The concert, live streamed from St John’s Smith Square, began with the fluid and romantic language of Rebecca Clarke’s Piano Trio – eloquent but perhaps a little old-fashioned for 1921. The differing characters in the music were well defined, and the balance impressive. Cellist Joseph Spooner and Madeleine Mitchell were both particularly expressive in the Andante, Sophia Rahman bringing much nuance to the piano writing. Other highlights of the concert included the world premiere of Errollyn Wallen’s Sojourner Truth for violin and piano expressly written for Mitchell (see Premiere of the Month, March 2021). Warren’s inspiration is drawn from the abolitionist of the same name and refers to the sentiment of defiance and freedom in some slave songs. There is an unmistakable hint of folk violin in the music, which Mitchell expressed with alert rhythmic dynamism.

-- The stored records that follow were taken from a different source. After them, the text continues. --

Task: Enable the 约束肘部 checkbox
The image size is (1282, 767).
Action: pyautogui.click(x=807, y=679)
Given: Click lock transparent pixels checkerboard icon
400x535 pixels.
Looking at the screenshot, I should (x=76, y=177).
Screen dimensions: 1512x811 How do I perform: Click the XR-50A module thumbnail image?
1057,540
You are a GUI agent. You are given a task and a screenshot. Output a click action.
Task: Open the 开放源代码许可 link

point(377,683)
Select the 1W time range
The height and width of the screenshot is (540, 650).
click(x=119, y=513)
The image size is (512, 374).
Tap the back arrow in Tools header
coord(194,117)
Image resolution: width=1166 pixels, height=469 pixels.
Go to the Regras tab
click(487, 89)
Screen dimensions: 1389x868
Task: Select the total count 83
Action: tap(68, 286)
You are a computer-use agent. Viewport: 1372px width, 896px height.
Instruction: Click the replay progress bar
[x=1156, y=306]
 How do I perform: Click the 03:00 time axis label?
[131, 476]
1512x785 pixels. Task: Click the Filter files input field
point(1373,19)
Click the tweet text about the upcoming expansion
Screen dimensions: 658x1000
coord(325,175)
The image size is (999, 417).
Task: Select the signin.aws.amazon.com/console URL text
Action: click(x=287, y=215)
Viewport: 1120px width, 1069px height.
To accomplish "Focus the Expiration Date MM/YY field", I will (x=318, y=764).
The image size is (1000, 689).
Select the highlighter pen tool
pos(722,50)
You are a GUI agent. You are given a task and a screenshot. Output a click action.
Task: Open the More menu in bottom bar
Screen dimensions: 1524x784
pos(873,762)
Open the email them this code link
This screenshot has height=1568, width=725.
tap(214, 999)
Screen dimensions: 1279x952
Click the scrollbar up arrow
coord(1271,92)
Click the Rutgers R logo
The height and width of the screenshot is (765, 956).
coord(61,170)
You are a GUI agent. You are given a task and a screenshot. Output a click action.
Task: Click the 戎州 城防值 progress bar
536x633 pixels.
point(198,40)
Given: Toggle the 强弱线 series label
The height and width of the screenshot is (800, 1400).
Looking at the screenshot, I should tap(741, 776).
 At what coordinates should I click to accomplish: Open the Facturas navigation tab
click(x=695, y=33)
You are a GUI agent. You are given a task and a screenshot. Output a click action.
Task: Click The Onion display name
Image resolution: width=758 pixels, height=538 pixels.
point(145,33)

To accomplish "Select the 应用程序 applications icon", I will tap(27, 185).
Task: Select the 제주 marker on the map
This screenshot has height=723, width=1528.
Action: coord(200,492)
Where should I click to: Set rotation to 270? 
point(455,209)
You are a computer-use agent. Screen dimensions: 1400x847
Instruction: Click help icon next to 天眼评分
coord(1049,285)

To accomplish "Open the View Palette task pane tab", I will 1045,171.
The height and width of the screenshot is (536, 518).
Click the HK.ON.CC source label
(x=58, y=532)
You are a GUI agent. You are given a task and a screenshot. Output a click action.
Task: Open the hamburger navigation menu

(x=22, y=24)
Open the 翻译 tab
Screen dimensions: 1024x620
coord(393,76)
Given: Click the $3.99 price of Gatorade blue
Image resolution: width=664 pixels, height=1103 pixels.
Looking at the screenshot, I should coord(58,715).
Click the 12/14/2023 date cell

Judith Weir’s Atlantic Drift for two violins equally had the nuance of folk music invention with perhaps the influence of Bartók hovering around the first movement. Once again, Mitchell and Gordon Mackay delivered a vibrant rendition, a similar fervour imbuing Weir’s The Bagpiper’s String Trio in which David Aspin brought definition to the viola line.
Jennifer Pike and Petr Limonov focus on beautiful sound
PETER QUANTRILL COURTESY WIGMORE HALL
Joseph Spooner provided a more austere expression in Cheryl Frances-Hoad’s Invocation, the hue of Shostakovich adorning its haunting melodies. This enormously varied concert was a marvellously rich celebration of these creative talents who assuredly deserve to be programmed far more widely.
JOANNE TALBOT
JENNIFER PIKE (VIOLIN) PETR LIMONOV (PIANO) WIGMORE HALL 15 MARCH 2021
With almost 20 years of performing under her belt since winning the BBC Young Musician competition in 2002, Jennifer Pike has little to prove and plenty to show. Mostly relatively undemonstrative in physical gesture, she keeps her focus on the sound, not the look.
And it’s a sound that was rich and vibrant from the start, in Bacewicz’s unaccompanied Polish Caprice, in which Pike’s full-toned opening lament gave way to a fast and flashy folk tune.
Mozart’s two-movement Violin Sonata in E minor K304, was the only item not to reflect the violinist’s Polish roots on her mother’s side. Her judicious use of non-vibrato set a mysterious tone in the first movement. The Minuet shone with poise and clarity, its major-key Trio emerging with both brightness and warmth.
After pianist Petr Limonov went solo for Chopin’s three op.63 Mazurkas, Pike returned with the Violin Sonata by Poldowski, the Belgian-born daughter of Polish violinist Wieniawski. Again her sound was true, and she was alert to the sonata’s passion and poignancy, as well as its ripe chromaticism. The tempestuous finale was taut with an undercurrent of nervous energy. Pike’s finale was Poldowski’s Tango, suffused by the composer with a Spanish flavour at the start, and by Pike throughout with soaring melody and suave pitch-bending.